Cette référence historique répond à la question suivante: Comment faire un péplum au théâtre? Nous sommes dans la règle des tableaux qui se succèdent, la pièce géopolitique. Ainsi Helvetius débute à Rome avec les préparatifs militaires de l’invasion. Il y a ensuite des scènes alternées et parallèles chez les Helvètes et les Romains. Chez les Helvètes, on est confronté à une mosaïque de peuples s’étant eux-mêmes divisés.

 

 

Et sur la pertinence des éléments scéniques?

Des lieux multiples demandent une scénographie, moderne, malléable, évocatrice - tente de César, Sénat romain, village helvète, mobile. Elle laisse toute la valeur à l’acteur, au texte et aux costumes. On est dans une structure ingénieuse qui se dématérialise et se réagence en direct.
Côté lumières, chez les Romains, l’atmosphère est froide, grise marbre alors que l’univers helvète est empreint d’un jaune plus chaleureux. La musique, elle, joue la carte des contrastes en suivant une colonne sonore proche du Krautrock.

 

Qu’est-ce qui vous a intéressé dans cet exode des Helvètes sous la menace des Germains?

L’intérêt fut de savoir qui sont les Helvètes à cette époque de 58 av. J-C, pour me rendre compte que le seul témoin contemporain en était leur propre bourreau, Jules César, assurant la seule mention de ce peuple dans l’Antiquité. Son Commentaires sur la Guerre des Gaules débute avec la description des Helvètes. Il relève une menace migratoire helvète risquant de déstabiliser la Gaule. Ou l’espace celte. Il conquiert alors la Gaule en sept ans pour devenir le Jules César dictateur.

L’acte fondateur d’une société constituée sur le plateau suisse est par le fait qu’ils veulent partir de l’Helvétie tout en la brûlant (villes, villages et maison) avant leur exil. Pour être certains de ne pas y faire retour, prenant des vivres pour trois mois. Sous la menace des Germains, ancêtres des Allemands, ils se dirigeaient vers la terre des Santons, un peuple gaulois prêt à les accueillir sur leur territoire. Ils devaient ainsi passer par Genève gouvernée par le Proconsul de la Gaule transalpine, Jules César.

 

Qu’en est-il de l’analogie actuelle avec d’autres exils forcés récents?

L’analogie avec les réfugiés syriens, afghans ou éthiopiens notamment est marquante. Nous avons affaire à des gens fuyant une menace, se retrouvant pris dans les filets de la géopolitique, sous le jeu des moyennes et grandes puissances. Ils sont finalement instrumentalités par tous les pouvoirs politiques. Aujourd’hui la Confédération helvétique pourrait aider sur un mode bien plus ample les migrants et réfugiés, tout en ayant la fâcheuse tendance à leur fermer la porte.

 

 

Et à l’époque de la pièce?

» Travail demandé:
- A) Quels réfugiés l'entretien sur Helvetius cite-t-il dans l'analogie avec l'exode des Helvètes ? Donnez-les tous.
- B) Répondez à ces trois questions sur l'entretien sur Helvetius :
(i) Dans quelle ville la pièce débute-t-elle ?
(ii) De quelle couleur est empreint l'univers helvète côté lumières ?
(iii) Pour combien de temps les Helvètes prennent-ils des vivres avant leur exil ?
- C) Rédigez la suite de l'entretien sur Helvetius à partir de la dernière phrase.
Les items qui viennent ensuite forment un ensemble indépendant du texte.

» Données enregistrées:

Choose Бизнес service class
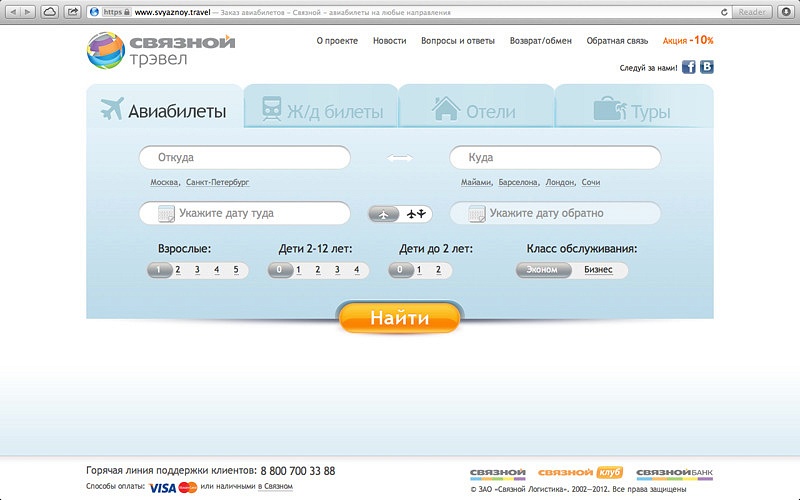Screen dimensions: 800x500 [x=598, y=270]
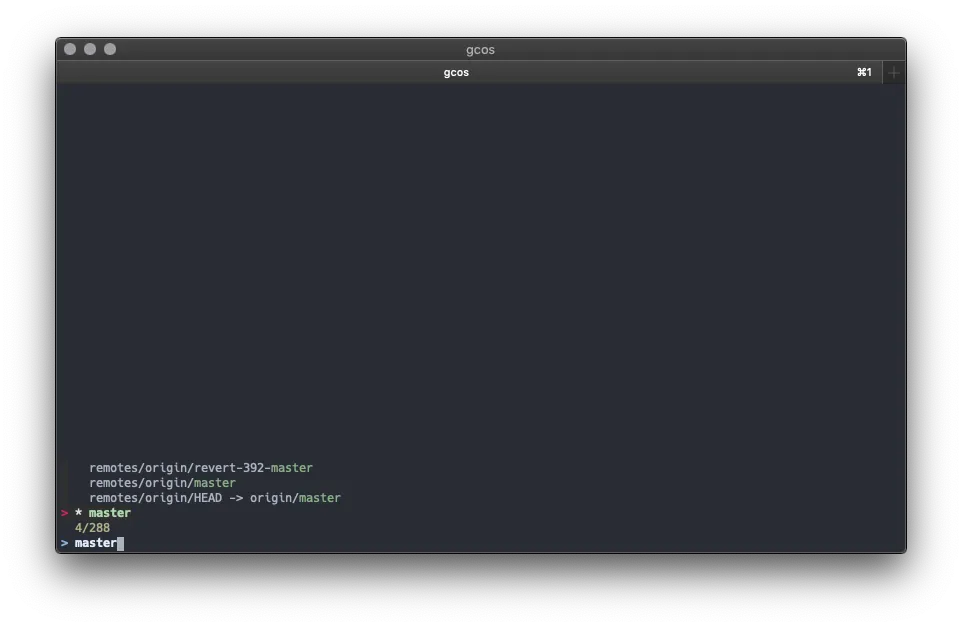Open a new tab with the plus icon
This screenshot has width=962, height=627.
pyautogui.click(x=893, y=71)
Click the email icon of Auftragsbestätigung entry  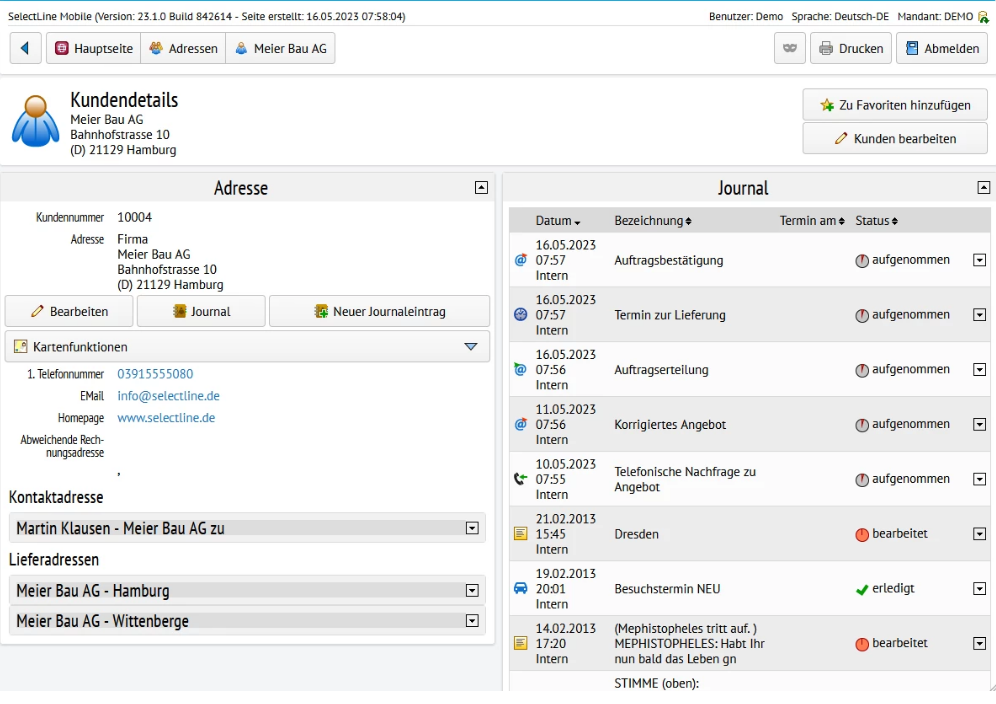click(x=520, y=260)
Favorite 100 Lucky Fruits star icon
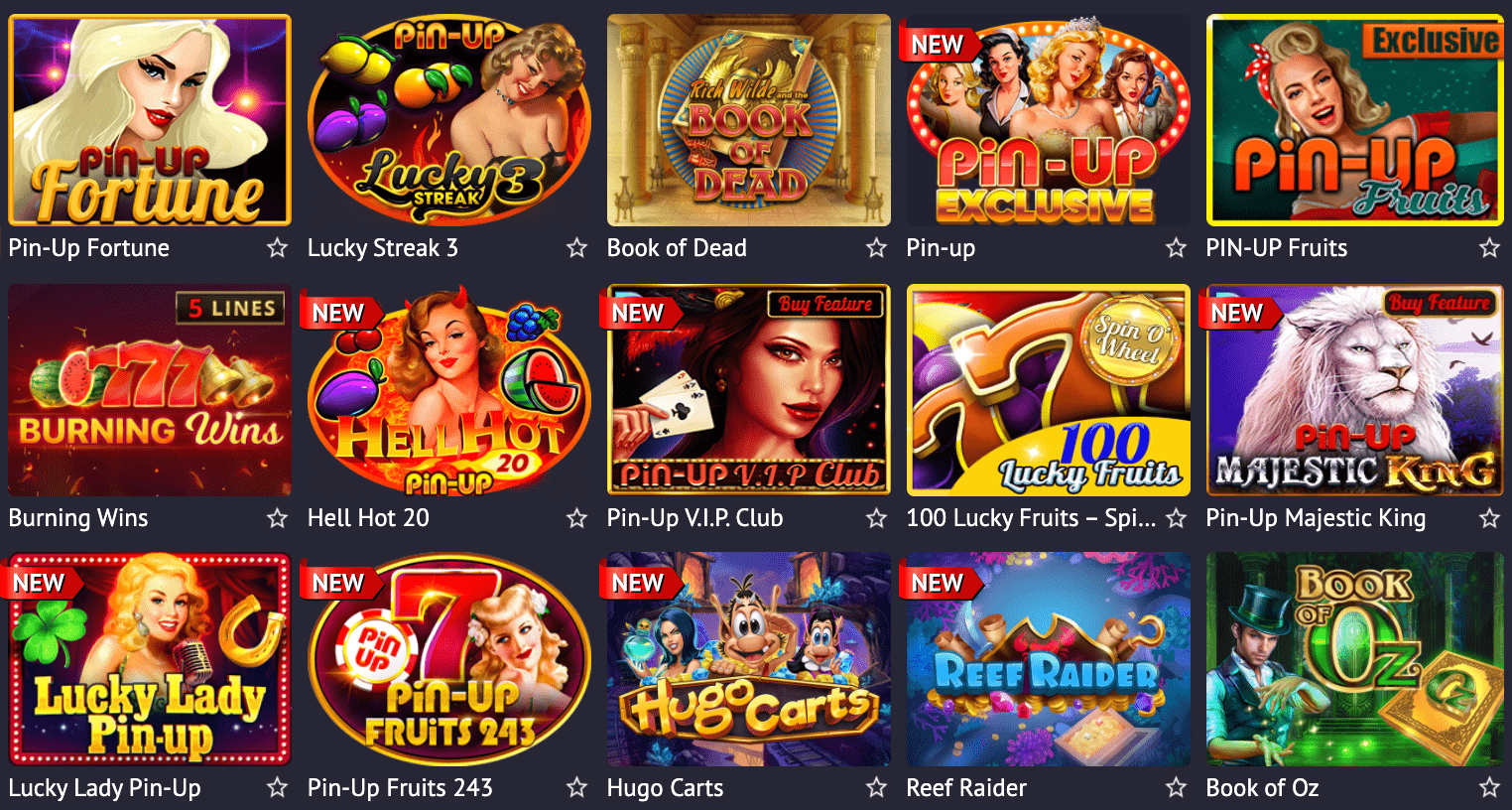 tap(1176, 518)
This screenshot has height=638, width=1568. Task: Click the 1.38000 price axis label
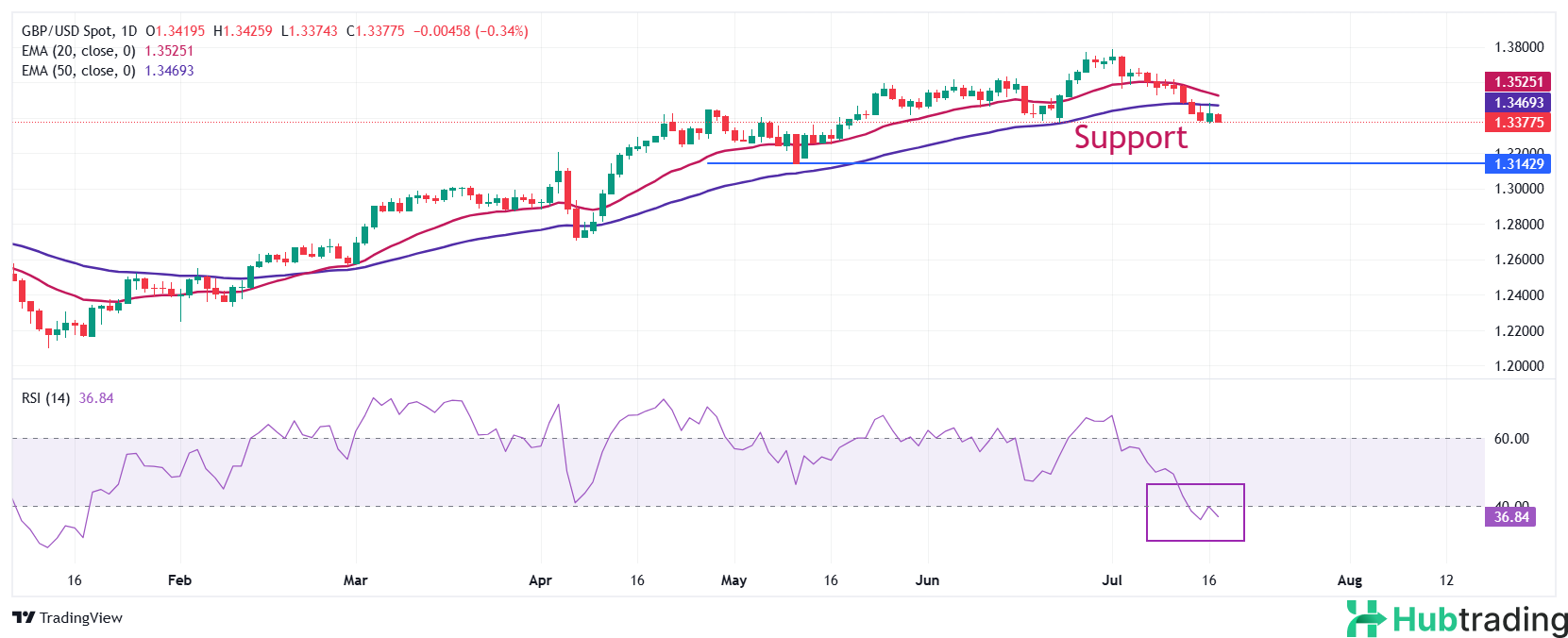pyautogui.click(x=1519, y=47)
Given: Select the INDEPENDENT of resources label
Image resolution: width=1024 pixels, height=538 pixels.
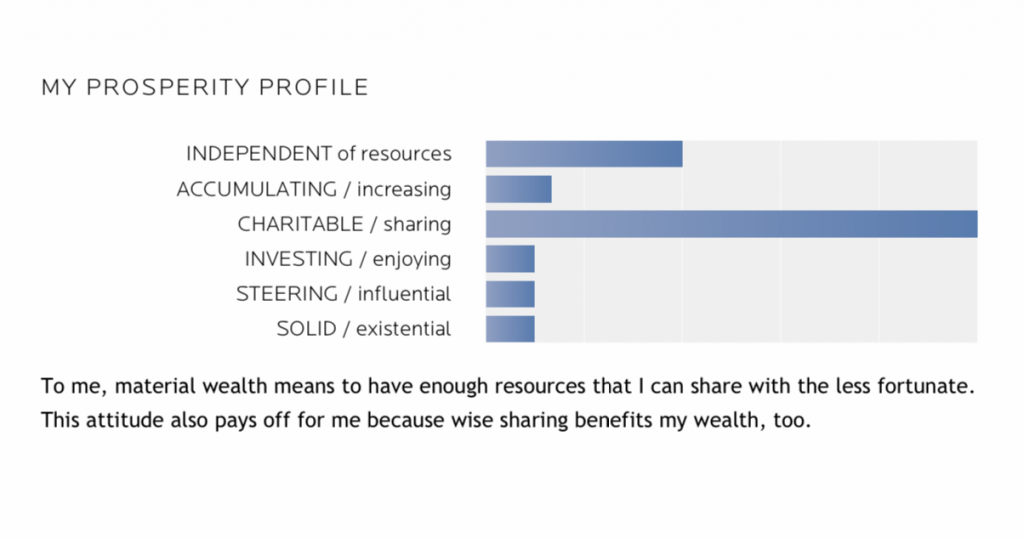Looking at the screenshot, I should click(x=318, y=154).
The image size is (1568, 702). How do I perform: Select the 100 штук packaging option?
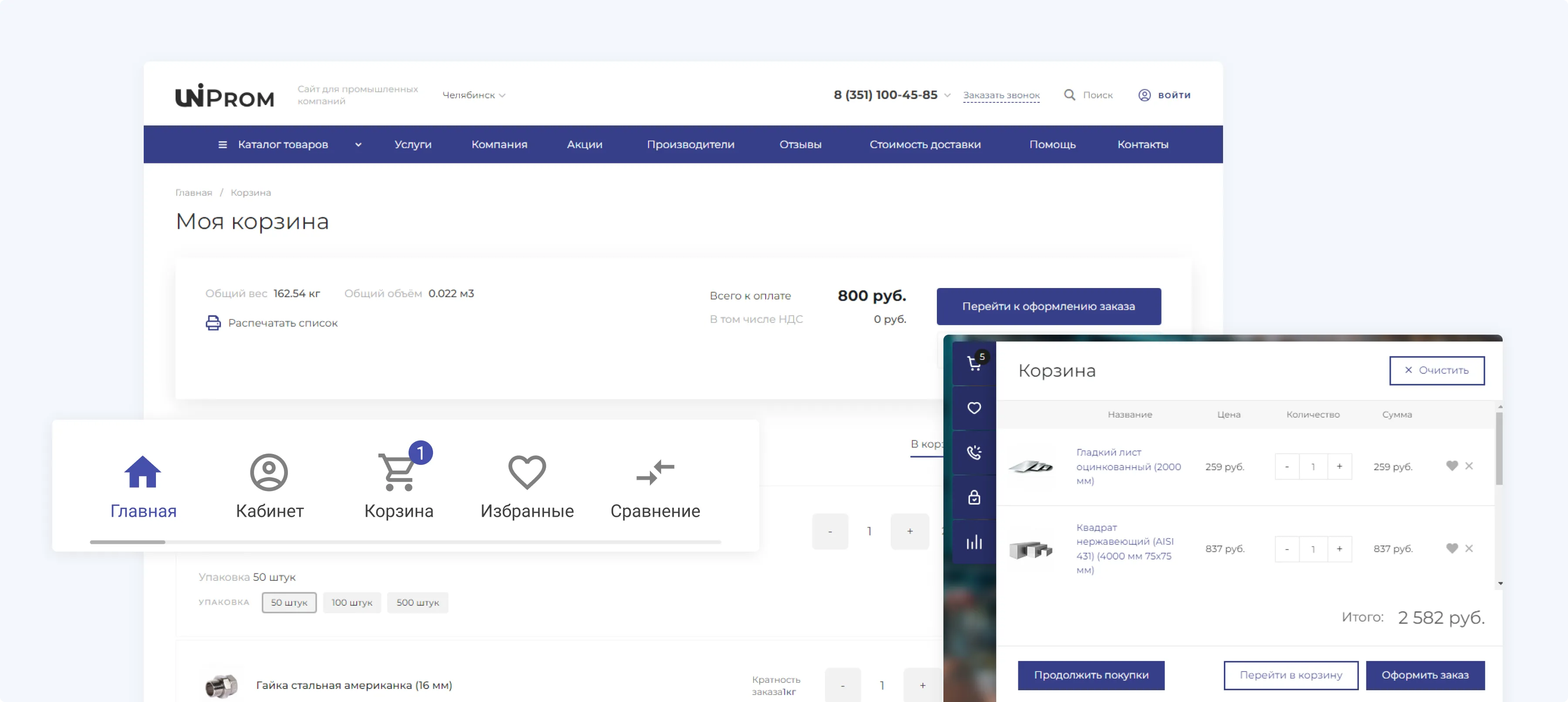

» Réponses attendues:
- A) Les réfugiés syriens, afghans et éthiopiens.

- B)
(i) À Rome.
(ii) D'un jaune plus chaleureux.
(iii) Pour trois mois.

- C)
Pour faire retour au contexte historique de la pièce, César voulait créer un conflit de toutes pièces, en arrêtant les Helvètes à Genève dans leur exode. Une partie est massacrée sur le Rhône, l’autre s’échappe vers les Eduens, alliés collaborationnistes. Les Helvètes se retrouvent, une nouvelle fois, taillés en pièces, laminées par les légions à Bibracte. Partis à 386'000, seuls 110'000 parviennent à survivre. Une partie est mise en esclavage, l’autre ramenée de force, à la manière stalinienne, sur le territoire helvète brûlé.

 

Vous êtes pour une forme de contre-histoire suisse?

Pourquoi l’histoire nationale ne se réclame-t-elle pas davantage de ce peuple fondateur? Cette épopée des Helvètes ne va-t-elle pas à l’encontre des discours xénophobes et de replis sur soi? L’ADN de la Suisse, ce sont des gens qui souffrent, des martyrs, réfugiés et personnes rapatriés de force, instrumentalisés, trahis et massacrés. Voilà l’histoire de nos Ancêtres. Il faut ainsi redonner à connaître le roman national à nos compatriotes. A mes yeux, cela peut changer nombre de choses en termes de perspectives d’accueil, de solidarité et d’humanité.

 

Pour le récit de la Guerre des Gaules par César?

L’une des interrogations en est: a-t-on affaire à des Fake News par ses rapports envoyés par César au Sénat pour justifier son action? L’écrit se transforme ensuite en une sorte de compilation littéraire. S’agit-il d’une entreprise cynique de manipulation de haut niveau?

 

 

Comment se présentent la société helvète et la fable que vous avez écrite?

Les univers celte et romain connaissent alors des structures sociales relativement parallèles. On est en République chez les Romains et en oligarchie aristocratique au sein des Celtes. Comme dans l’Afrique précoloniale, il faut imaginer des peuples disséminés sur l’espace celte. Ce sont les riches qui accaparent ainsi le pouvoir. César cite ainsi Orgétorix, qui n’est pas un chef. Mais une sorte de magnat d’affaires richissime, style John David Rockfeller ou François Pinault avant la lettre.

Fort d’une armée comptant 10'000 hommes, il est une forme d’Etat dans l’Etat, investissant financièrement dans l’exil des Helvètes. Comme dans toute bonne intrigue politique, il caressait le secret dessein de rétablir la Monarchie et fomente un plan machiavélique déjoué par Divico, un chef helvète.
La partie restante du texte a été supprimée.